# Exercise:
Every record that follows should be printed verbatim.

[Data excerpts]
⁂
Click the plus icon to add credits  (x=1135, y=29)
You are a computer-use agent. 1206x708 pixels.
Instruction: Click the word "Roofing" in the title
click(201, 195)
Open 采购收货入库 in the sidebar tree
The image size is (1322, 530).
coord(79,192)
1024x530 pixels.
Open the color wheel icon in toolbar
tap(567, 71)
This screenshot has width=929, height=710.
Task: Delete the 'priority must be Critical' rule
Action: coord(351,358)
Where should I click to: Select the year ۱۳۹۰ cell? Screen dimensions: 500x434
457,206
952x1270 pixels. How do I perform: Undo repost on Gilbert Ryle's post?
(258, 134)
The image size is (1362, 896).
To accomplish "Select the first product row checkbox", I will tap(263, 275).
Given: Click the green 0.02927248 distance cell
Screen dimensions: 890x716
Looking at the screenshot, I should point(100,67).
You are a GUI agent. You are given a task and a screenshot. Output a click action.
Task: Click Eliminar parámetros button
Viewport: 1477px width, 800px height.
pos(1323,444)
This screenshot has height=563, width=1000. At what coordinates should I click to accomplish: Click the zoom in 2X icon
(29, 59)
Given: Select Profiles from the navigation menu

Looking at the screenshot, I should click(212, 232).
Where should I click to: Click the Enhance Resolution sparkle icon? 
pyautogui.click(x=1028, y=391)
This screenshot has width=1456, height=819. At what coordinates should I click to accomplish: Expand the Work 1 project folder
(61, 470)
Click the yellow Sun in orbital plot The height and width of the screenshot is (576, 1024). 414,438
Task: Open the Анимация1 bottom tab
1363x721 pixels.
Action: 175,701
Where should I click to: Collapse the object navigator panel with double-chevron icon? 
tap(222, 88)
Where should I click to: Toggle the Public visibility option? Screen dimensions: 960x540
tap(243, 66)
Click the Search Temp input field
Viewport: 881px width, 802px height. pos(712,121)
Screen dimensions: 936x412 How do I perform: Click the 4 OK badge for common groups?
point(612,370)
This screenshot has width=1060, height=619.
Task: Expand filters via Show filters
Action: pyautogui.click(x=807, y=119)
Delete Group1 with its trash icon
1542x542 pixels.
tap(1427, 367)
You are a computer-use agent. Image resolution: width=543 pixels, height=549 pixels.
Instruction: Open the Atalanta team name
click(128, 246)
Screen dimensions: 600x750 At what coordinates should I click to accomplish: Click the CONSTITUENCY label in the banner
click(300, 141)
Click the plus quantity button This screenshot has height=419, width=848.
⁂
# Response box:
Click the plus icon to add credits  (x=1135, y=29)
You are a computer-use agent. 1206x708 pixels.
Instruction: Click the word "Roofing" in the title
click(201, 195)
Open 采购收货入库 in the sidebar tree
The image size is (1322, 530).
coord(79,192)
1024x530 pixels.
Open the color wheel icon in toolbar
tap(567, 71)
This screenshot has width=929, height=710.
Task: Delete the 'priority must be Critical' rule
Action: coord(351,358)
Where should I click to: Select the year ۱۳۹۰ cell? Screen dimensions: 500x434
457,206
952x1270 pixels. How do I perform: Undo repost on Gilbert Ryle's post?
(258, 134)
The image size is (1362, 896).
To accomplish "Select the first product row checkbox", I will tap(263, 275).
Given: Click the green 0.02927248 distance cell
Screen dimensions: 890x716
Looking at the screenshot, I should point(100,67).
You are a GUI agent. You are given a task and a screenshot. Output a click action.
Task: Click Eliminar parámetros button
Viewport: 1477px width, 800px height.
pos(1323,444)
This screenshot has height=563, width=1000. At what coordinates should I click to accomplish: Click the zoom in 2X icon
(29, 59)
Given: Select Profiles from the navigation menu

Looking at the screenshot, I should click(212, 232).
Where should I click to: Click the Enhance Resolution sparkle icon? 
pyautogui.click(x=1028, y=391)
This screenshot has width=1456, height=819. At what coordinates should I click to accomplish: Expand the Work 1 project folder
(61, 470)
Click the yellow Sun in orbital plot The height and width of the screenshot is (576, 1024). 414,438
Task: Open the Анимация1 bottom tab
1363x721 pixels.
Action: 175,701
Where should I click to: Collapse the object navigator panel with double-chevron icon? 
tap(222, 88)
Where should I click to: Toggle the Public visibility option? Screen dimensions: 960x540
tap(243, 66)
Click the Search Temp input field
Viewport: 881px width, 802px height. pos(712,121)
Screen dimensions: 936x412 How do I perform: Click the 4 OK badge for common groups?
point(612,370)
This screenshot has width=1060, height=619.
Task: Expand filters via Show filters
Action: pyautogui.click(x=807, y=119)
Delete Group1 with its trash icon
1542x542 pixels.
tap(1427, 367)
You are a computer-use agent. Image resolution: width=543 pixels, height=549 pixels.
Instruction: Open the Atalanta team name
click(128, 246)
Screen dimensions: 600x750 At what coordinates should I click to accomplish: Click the CONSTITUENCY label in the banner
click(300, 141)
Click the plus quantity button This screenshot has height=419, width=848.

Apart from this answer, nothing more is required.